*** Data to use

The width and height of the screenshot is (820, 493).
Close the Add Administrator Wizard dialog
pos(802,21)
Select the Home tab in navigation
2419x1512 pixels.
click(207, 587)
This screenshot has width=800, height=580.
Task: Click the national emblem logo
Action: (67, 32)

******

(Task objective)
The full set of entries above should be given again exactly.

(Response below)
The width and height of the screenshot is (820, 493).
Close the Add Administrator Wizard dialog
pos(802,21)
Select the Home tab in navigation
2419x1512 pixels.
click(207, 587)
This screenshot has width=800, height=580.
Task: Click the national emblem logo
Action: (67, 32)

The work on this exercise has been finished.